Search and rescue operation underway in Indonesia after a plane loses contact

Sriwijaya Air flight SJ182: Search and rescue operation underway in Indonesia as contact lost with Boeing 737
Srivijayair Indonesia
Sriwijaya Air flight SJY 182

The Indonesian government has launched a search and rescue operation after contact was lost with a plane reportedly carrying 59 passengers.

The Sriwijaya Air flight SJY 182 took off from the capital Jakarta and was scheduled to make a 90-minute internal flight to Pontianak City on the island of Borneo.

A spokesperson for the Indonesian Transport Ministry said the airline is still gathering information on the incident but that a search and rescue operation had been initiated.

Indonesian newspaper Republika reports that 59 passengers were onboard the plane, including five children and a baby.

59 passengers onboard

Last contact was at 2.40pm local time (7.40am GMT) and flight tracking from FlightRadar24 shows the plane losing contact over the Java Sea.

The website’s data also appears to show that the plane lost more than 10,000 feet of altitude in less than a minute.

According to FlightRadar24, the plane is a 27-year-old Boeing 737-500, registration details included in the tracking data shows.

A local government official told Indonesia’s Kompas TV that fishermen had found what appeared to be the wreckage of an aircraft in waters north of Jakarta – although it was not confirmed to be the Sriwijaya Air flight.

Other channels showed pictures of the suspected wreckage and photos posted on social media appeared to show parts of the plane in the water.

“We found some cables, a piece of jeans, and pieces of metal on the water,” A security official told CNN Indonesia.

Search operations ongoing

The airline said they would be issuing an official statement soon “after obtaining the actual information”.
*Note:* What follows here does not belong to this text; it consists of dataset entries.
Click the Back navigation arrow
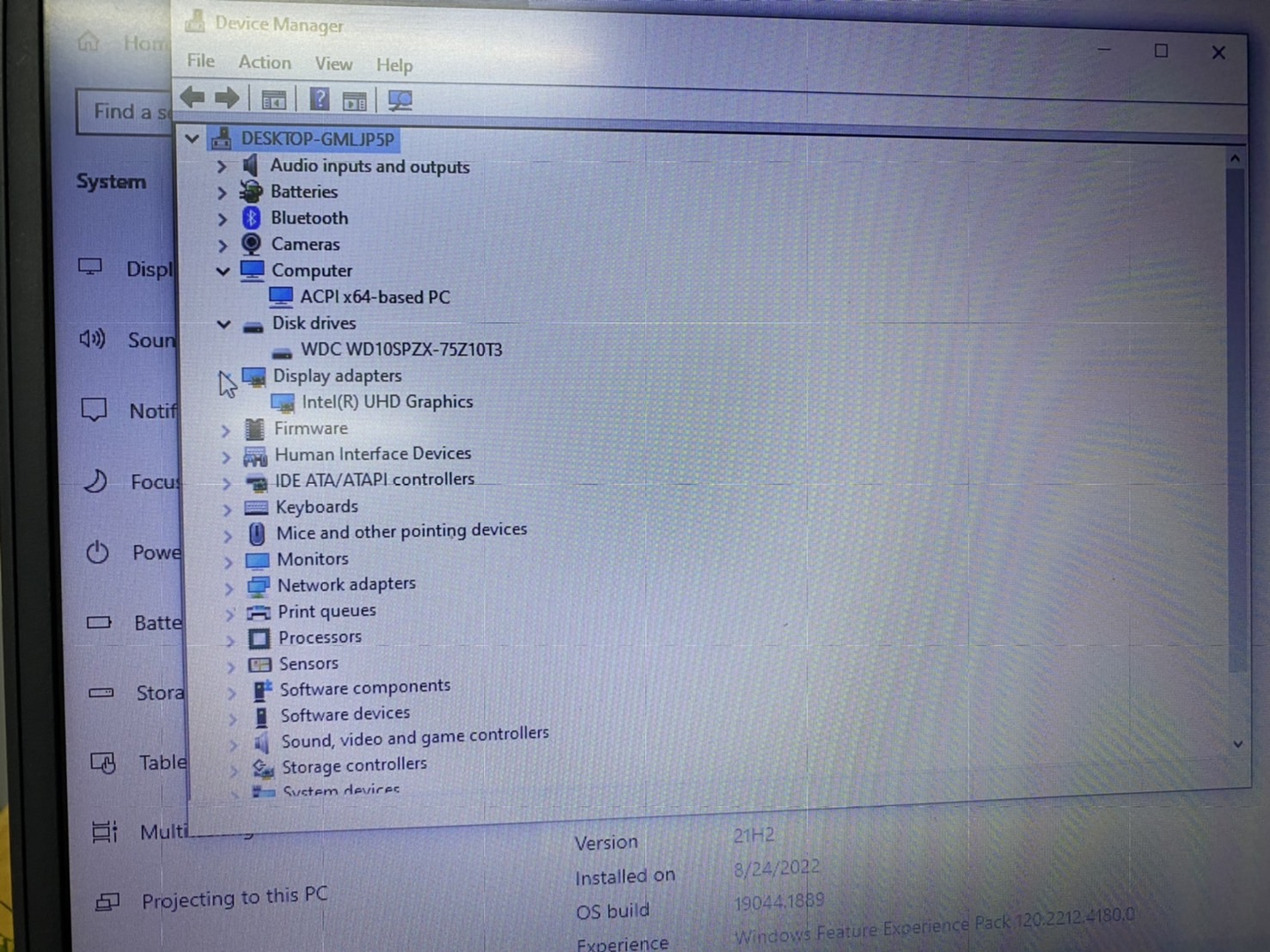Image resolution: width=1270 pixels, height=952 pixels. coord(192,97)
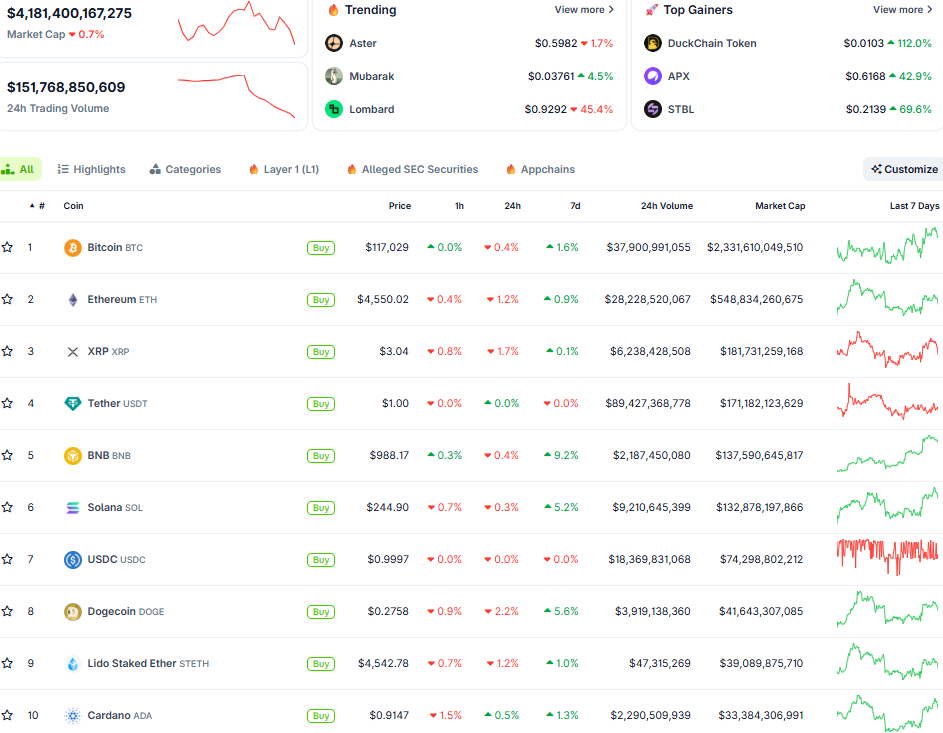Image resolution: width=943 pixels, height=733 pixels.
Task: Select the USDC coin logo
Action: (x=71, y=559)
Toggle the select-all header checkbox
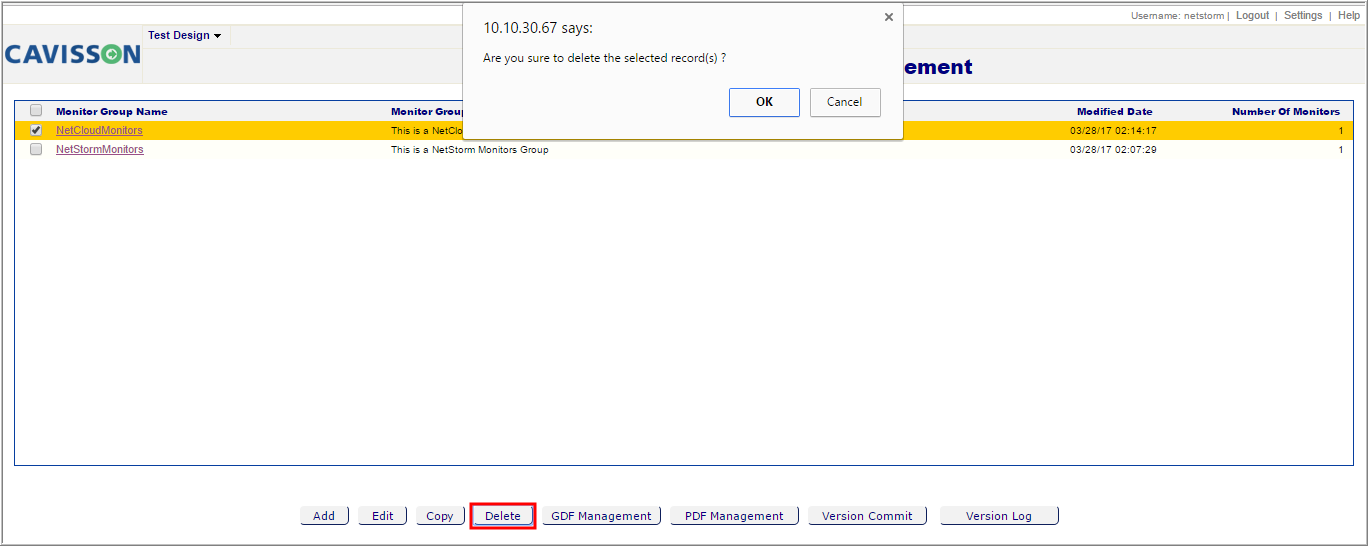1368x546 pixels. tap(36, 111)
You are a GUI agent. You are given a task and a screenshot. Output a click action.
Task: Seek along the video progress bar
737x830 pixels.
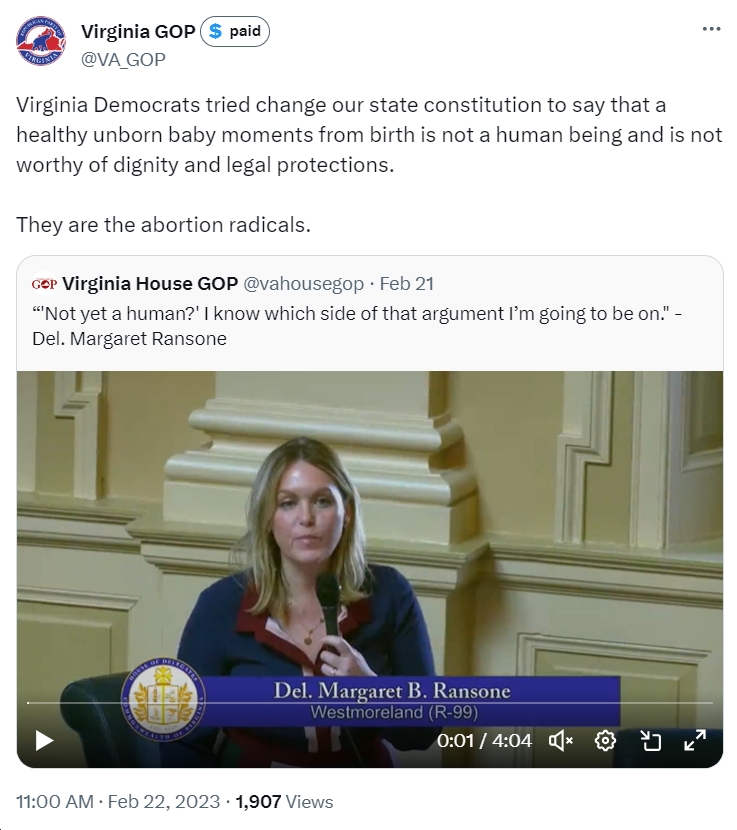370,703
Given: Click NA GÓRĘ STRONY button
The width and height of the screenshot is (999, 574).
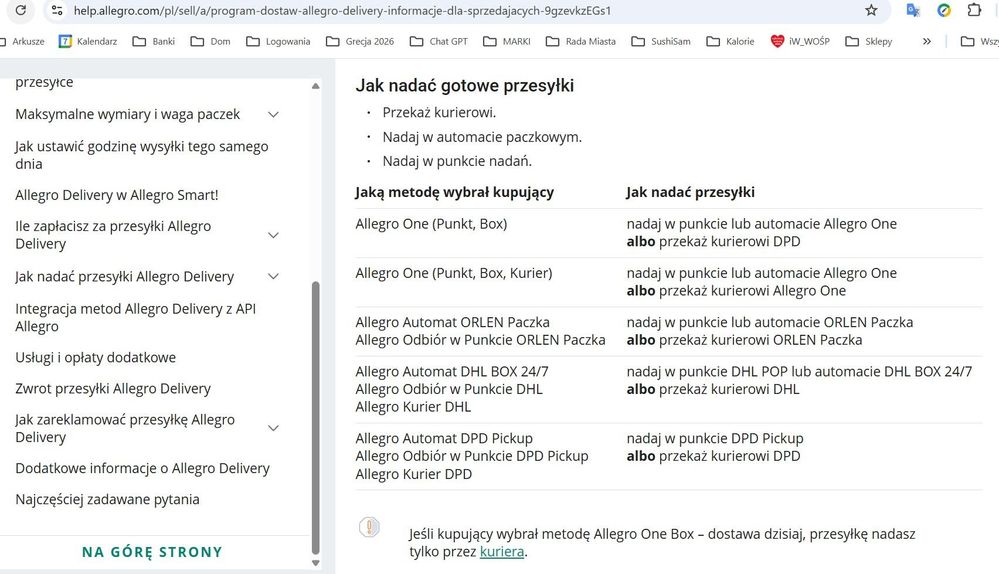Looking at the screenshot, I should (x=152, y=552).
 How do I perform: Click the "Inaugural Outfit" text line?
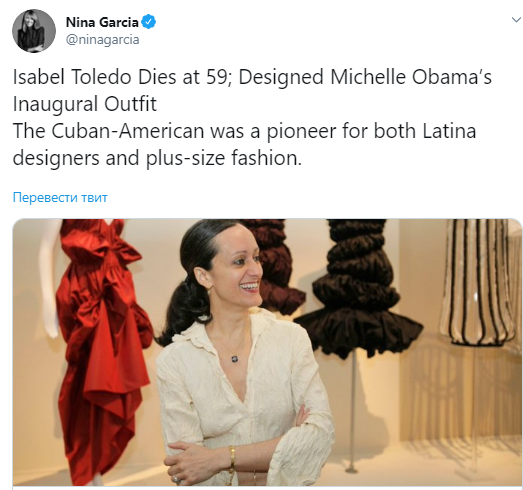[85, 104]
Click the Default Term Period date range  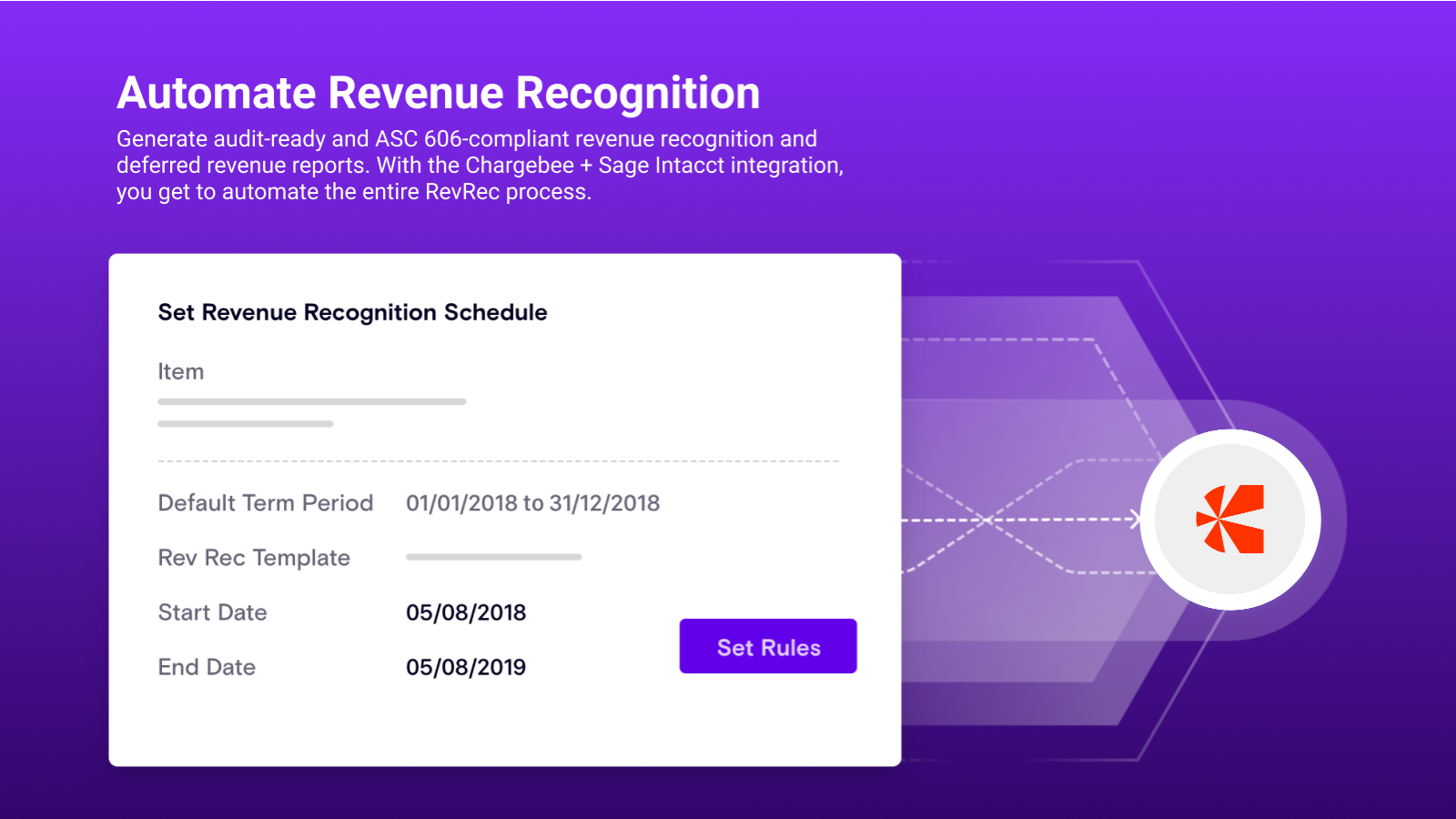coord(532,503)
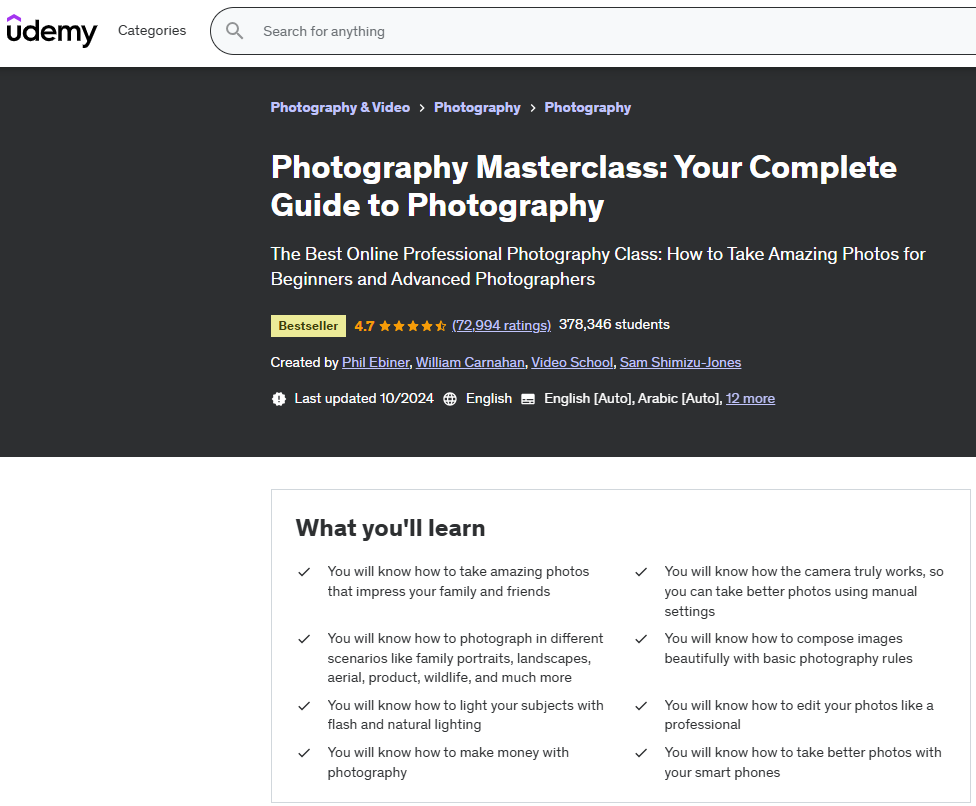
Task: Open the 72,994 ratings link
Action: [501, 326]

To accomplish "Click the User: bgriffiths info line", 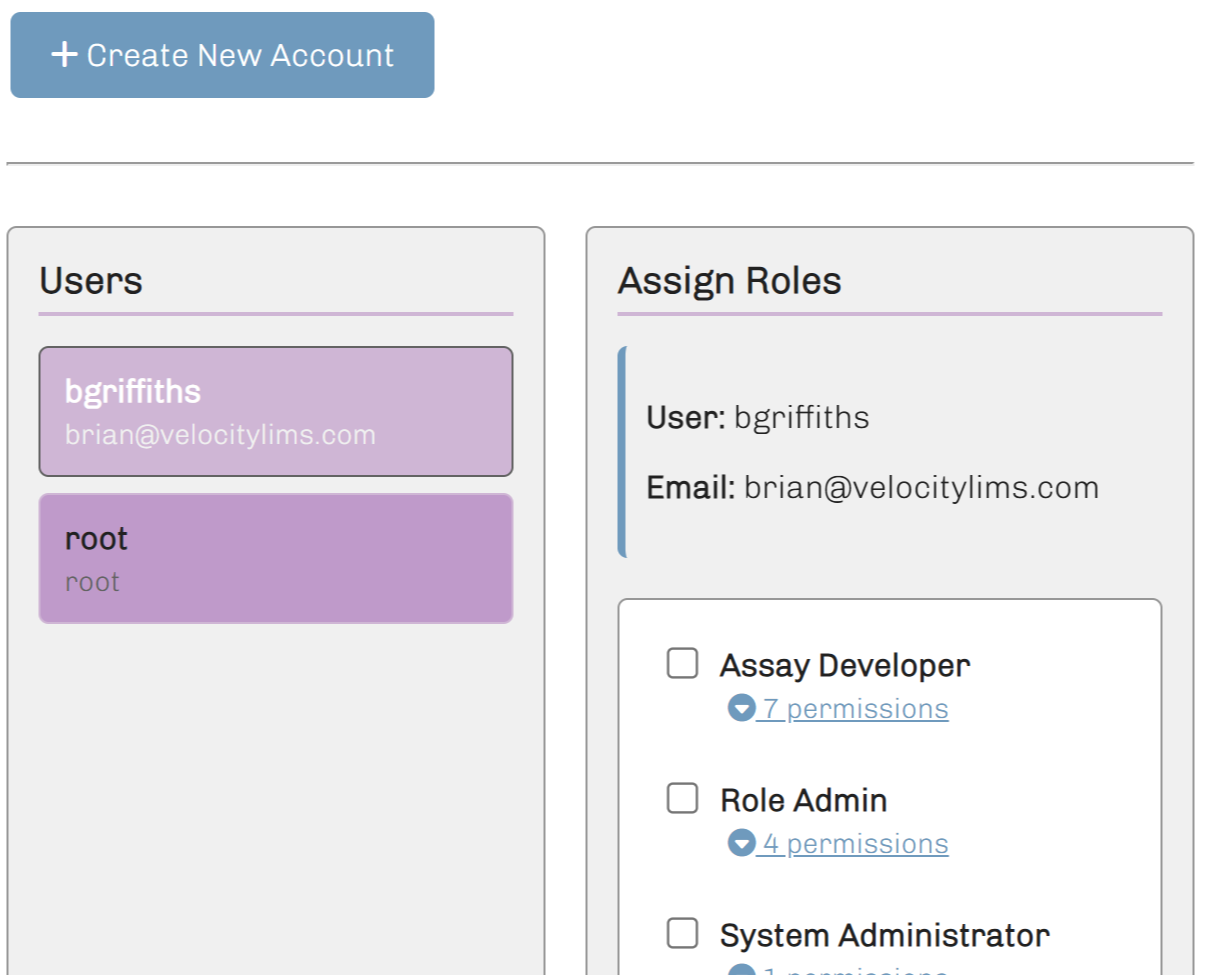I will [758, 417].
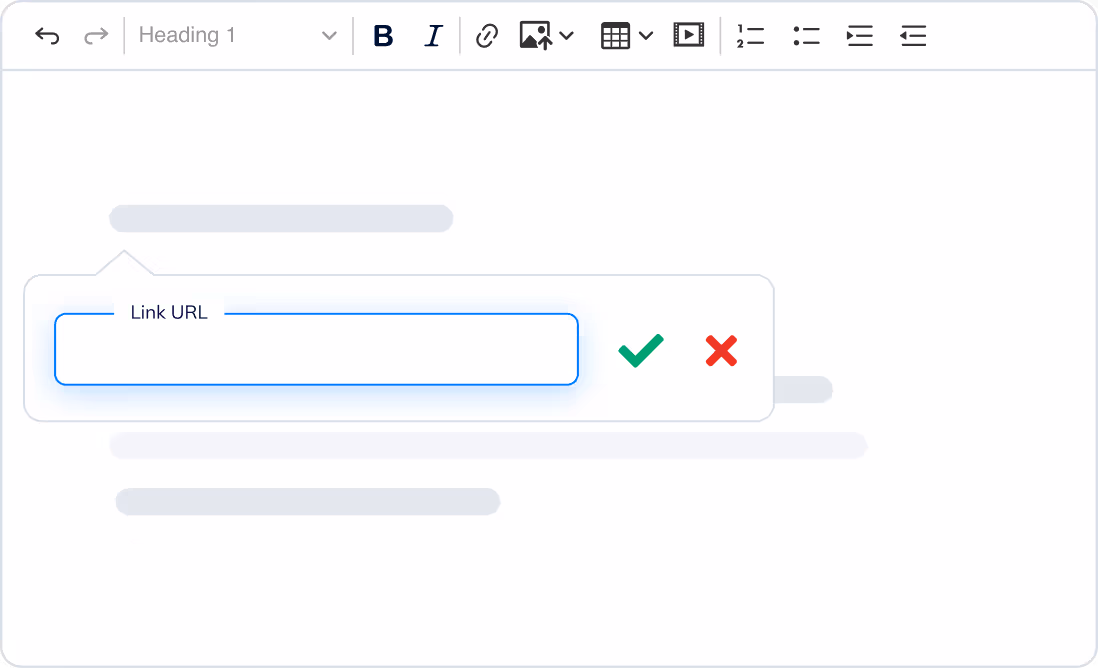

“Sriwijaya Air is still in contact with various related parties to get more detailed information regarding the SJ-182 flight from Jakarta to Pontianak,” the company said in a statement.

“Management is still communicating and investigating this matter and will immediately issue an official statement after obtaining the actual information.”

Indonesian Transport Ministry spokesperson Adita Irawati told the South China Morning Post: “At this point, we are investigating and coordinating the matter with Basarnas [Indonesia’s search and rescue agency] and KNKT [the country’s transport safety body].

“We will release more information as soon as there are developments.”

Sriwijaya Air is a small Indonesian carrier which only operates a 30-strong fleet of Boeing 737s.